* START Dataset entries *

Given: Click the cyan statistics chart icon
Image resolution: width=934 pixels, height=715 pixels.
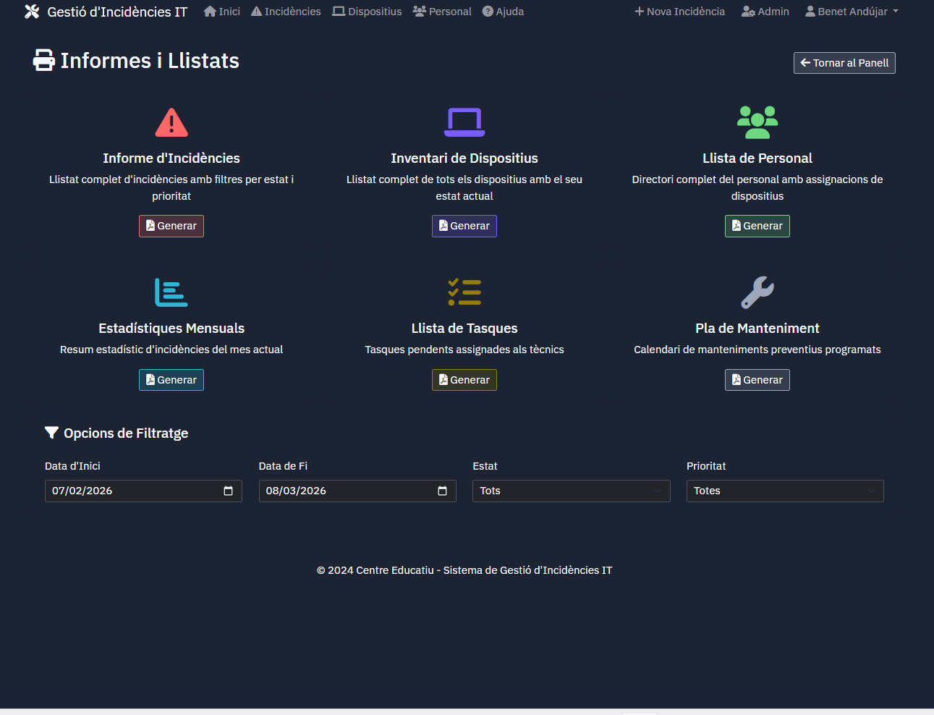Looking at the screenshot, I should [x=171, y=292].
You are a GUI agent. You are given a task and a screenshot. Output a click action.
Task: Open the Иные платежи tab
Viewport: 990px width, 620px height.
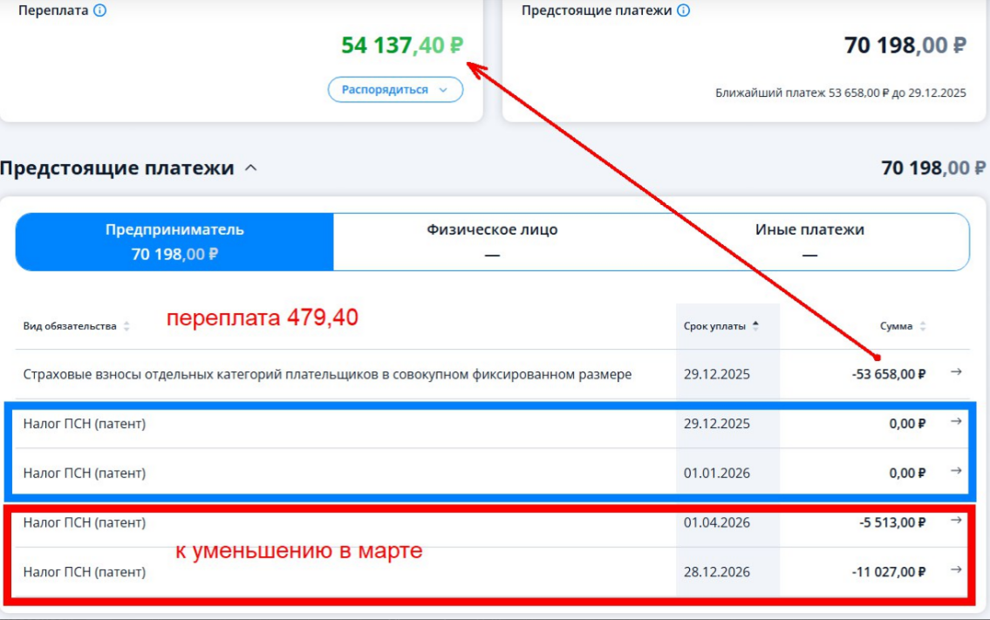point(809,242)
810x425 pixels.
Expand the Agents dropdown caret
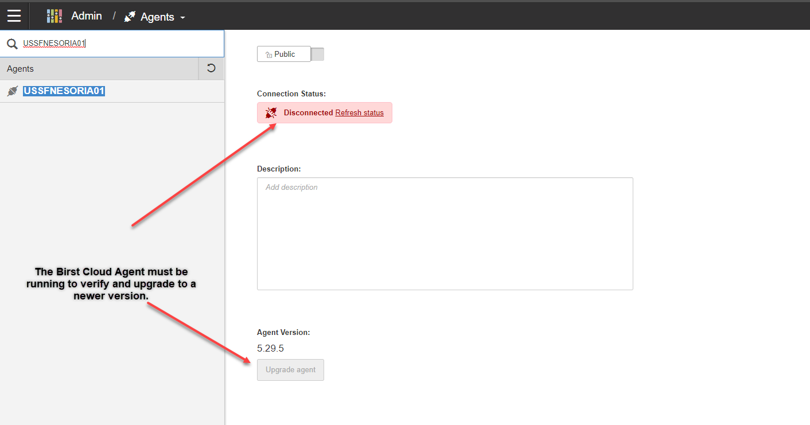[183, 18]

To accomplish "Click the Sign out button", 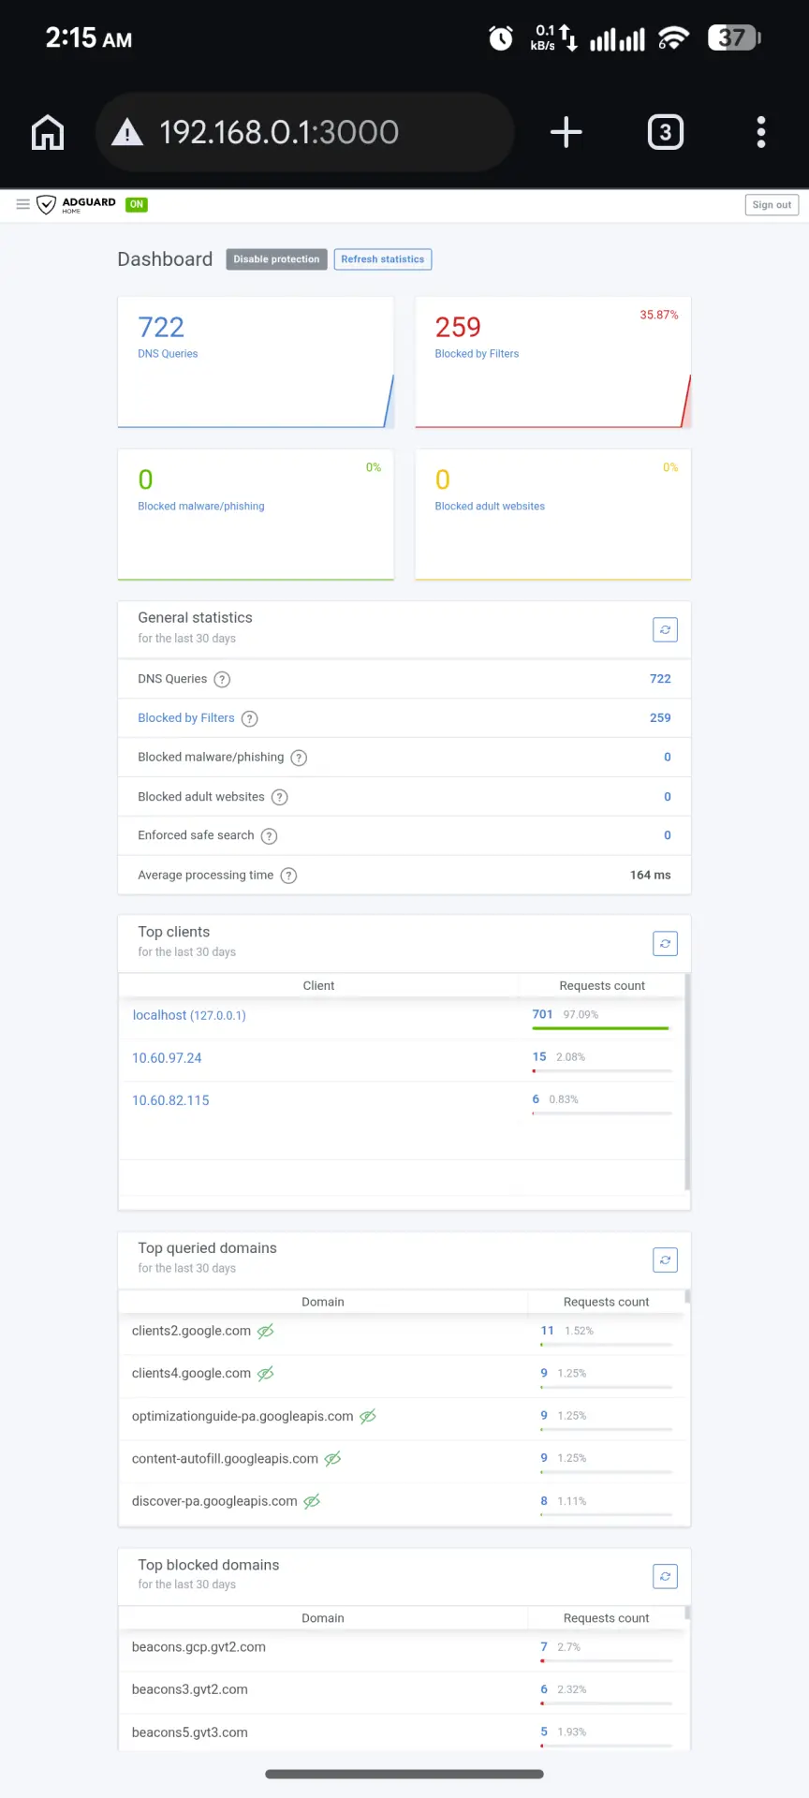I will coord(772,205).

* END Dataset entries *

> Instruction
Copy the lines from the start of the records through the line containing "Looking at the", including both ends, and leave out the pictures.

> Written response
Given: Click the cyan statistics chart icon
Image resolution: width=934 pixels, height=715 pixels.
Looking at the screenshot, I should [x=171, y=292].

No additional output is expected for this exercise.